**Task details:** Quote the passage on Mexico–South Africa relations word for word, between "After the establishment" and "in Mexico City.", inclusive.

**Source text:**

After the Second Boer War, in 1903 approximately 37 Afrikaner families migrated to the Mexican Northern State of Chihuahua, with one of them being Ben Viljoen where he lived at Hacienda Humboldt for a time. Viljoen would later fight alongside Mexican President Francisco I. Madero during the Mexican Revolution.

After the establishment of the Union of South Africa, Mexico opened an honorary consulate in Cape Town in 1932. Beginning with the official implementation of Apartheid by the South African government, Mexico vehemently opposed South Africa's apartheid policy at the United Nations. Mexico also opposed South Africa's involvement and military interventions in Angola, Namibia and in Rhodesia (present-day Zimbabwe). In 1968, South Africa was not invited to participate in the Summer Olympics held in Mexico City.

In 1974, Mexico closed its honorary consulate in Cape Town. In 1976, Mexico ratified the International Convention on the Elimination of All Forms of Racial Discrimination which implied the commitment not to maintain economic, financial, commercial, sports and touristic relations with South Africa.

From 1980–1981, Mexico was non-permanent member in the United Nations Security Council. While on the council, Mexico voted in favor of United Nations Security Council Resolution 475 condemning the continuing attacks on Angola by South Africa through occupied South West Africa (present-day Namibia). In 1985, during a UN meeting for Namibia in Vienna, Mexico called for full-sanctions against the South African government.

In 1991, Nelson Mandela, head of the African National Congress, visited Mexico during his tour of Latin-American nations. During his visit, Mandela met with President Carlos Salinas de Gortari.

On 27 October 1993 both nations formally established diplomatic relations. In 1994 both nations established a diplomatic mission in each other's capital's, respectively. In 1999, Mexican Foreign Secretary Rosario Green traveled to South Africa to attend the inauguration of President Thabo Mbeki.

**Information:**
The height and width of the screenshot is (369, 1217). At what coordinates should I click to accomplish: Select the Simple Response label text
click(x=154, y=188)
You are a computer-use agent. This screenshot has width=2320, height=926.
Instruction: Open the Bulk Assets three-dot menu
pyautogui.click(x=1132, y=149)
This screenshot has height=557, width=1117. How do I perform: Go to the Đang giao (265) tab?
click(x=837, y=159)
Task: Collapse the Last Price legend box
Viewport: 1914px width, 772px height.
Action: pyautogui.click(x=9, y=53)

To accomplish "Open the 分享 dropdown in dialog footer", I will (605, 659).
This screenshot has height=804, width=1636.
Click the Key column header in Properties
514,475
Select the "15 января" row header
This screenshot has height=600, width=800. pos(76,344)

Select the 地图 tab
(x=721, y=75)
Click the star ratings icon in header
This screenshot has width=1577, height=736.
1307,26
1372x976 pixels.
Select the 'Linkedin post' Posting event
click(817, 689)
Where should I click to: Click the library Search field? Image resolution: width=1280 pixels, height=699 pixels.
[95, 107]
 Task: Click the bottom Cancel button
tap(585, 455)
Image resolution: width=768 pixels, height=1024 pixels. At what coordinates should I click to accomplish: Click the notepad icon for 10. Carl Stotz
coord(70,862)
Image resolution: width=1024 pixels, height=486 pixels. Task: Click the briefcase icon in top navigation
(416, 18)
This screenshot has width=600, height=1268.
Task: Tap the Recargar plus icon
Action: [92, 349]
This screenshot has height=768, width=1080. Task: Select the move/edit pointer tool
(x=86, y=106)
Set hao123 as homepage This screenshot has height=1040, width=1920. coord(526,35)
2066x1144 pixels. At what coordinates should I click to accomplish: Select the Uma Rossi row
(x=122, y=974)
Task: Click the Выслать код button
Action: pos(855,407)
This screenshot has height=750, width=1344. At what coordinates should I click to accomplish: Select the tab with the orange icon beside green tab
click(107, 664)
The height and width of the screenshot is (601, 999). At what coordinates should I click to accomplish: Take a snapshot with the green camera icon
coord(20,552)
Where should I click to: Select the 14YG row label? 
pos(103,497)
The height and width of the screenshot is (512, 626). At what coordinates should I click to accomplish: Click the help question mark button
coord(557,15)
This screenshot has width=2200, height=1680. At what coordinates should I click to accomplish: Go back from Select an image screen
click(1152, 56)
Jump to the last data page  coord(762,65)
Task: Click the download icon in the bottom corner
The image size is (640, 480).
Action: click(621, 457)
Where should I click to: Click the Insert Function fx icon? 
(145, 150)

**Answer to this exercise:**
After the establishment of the Union of South Africa, Mexico opened an honorary consulate in Cape Town in 1932. Beginning with the official implementation of Apartheid by the South African government, Mexico vehemently opposed South Africa's apartheid policy at the United Nations. Mexico also opposed South Africa's involvement and military interventions in Angola, Namibia and in Rhodesia (present-day Zimbabwe). In 1968, South Africa was not invited to participate in the Summer Olympics held in Mexico City.